Too strong for too long, and I can't be without you baby, And I'll be waiting up until you get home because I can't sleep without you baby. Anybody who's ever loved, ya know just what I feel. Too hard to fake it, nothing can replace it. Call the radio if you just can't be without your baby.
so, i've been having hella weekend. i really have been.
on wednesday i had DECA competition which was pretty bomb if i do say so myself. and i had a good time with lauren and hollie. which kind of surprised me because while i don't mind hollie, i didn't really know her that well, but she's a cool chick. and i heart lauren. i really do. i placed third overall in food marketing associate level. hollie got first place on the written exam though. i'm not going to lie, but i was kind of shocked. i know that sounds kind of crunchy but i was. and the bus ride back was the best because it was almost pitch black and we were just chillin out talking about work and politics. i like just hanging out with people like that.

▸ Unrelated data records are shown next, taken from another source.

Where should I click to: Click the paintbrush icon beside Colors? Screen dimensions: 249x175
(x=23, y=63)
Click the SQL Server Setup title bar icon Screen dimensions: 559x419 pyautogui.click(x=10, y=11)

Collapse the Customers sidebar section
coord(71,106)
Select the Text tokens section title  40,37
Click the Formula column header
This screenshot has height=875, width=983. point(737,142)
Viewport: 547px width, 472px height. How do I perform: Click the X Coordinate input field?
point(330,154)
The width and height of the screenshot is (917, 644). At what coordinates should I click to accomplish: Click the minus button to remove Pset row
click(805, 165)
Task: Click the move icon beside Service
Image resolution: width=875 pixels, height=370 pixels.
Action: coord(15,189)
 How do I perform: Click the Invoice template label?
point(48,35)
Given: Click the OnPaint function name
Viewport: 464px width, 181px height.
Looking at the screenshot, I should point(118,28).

then on thursday it snowed and iced. and this really hot guy came and asked if he could shovel our driveway. i was like you can shovel my driveway anytime. but yeah, he got paid 30 bucks. that's pretty industrious if i do say so. and they had an atv hooked up with a plow so it was pretty fast work. and i was sad to see him go. even though if he's anything like the guys i go to school with, he's a good looking jackass. mmm...gotta love those. so of course, we didn't have school on thursday and that's when i started noticing that my computer was being a total fuck-up. it would not let me log in "interactively". i was pissed. i banged on the keys like a million times and it still wouldn't work. i think i've permanently fucked up my number and caps lock though. oh well. so, i really wanted to go to school on friday so i could figure out what the hell "interactively" means and what was wrong with my computer. but we didn't have school on friday. i turned on the radio and i heard roanoke county and i went back to sleep. but i did hear who won the apprentice *yay randal*. and even though i wasn't supposed to, it was cool. but anyways, my mom woke me up and told me we were going to the mall which was fine with me. i got pretty much all of my christmas shopping done. i went to claire's and i hit 'em up. and blew 60 bucks plus another 20 on lunch for me, nikki, and adaeze. so, my mom owes me 60 now. which is cool with me. i need the deneiro.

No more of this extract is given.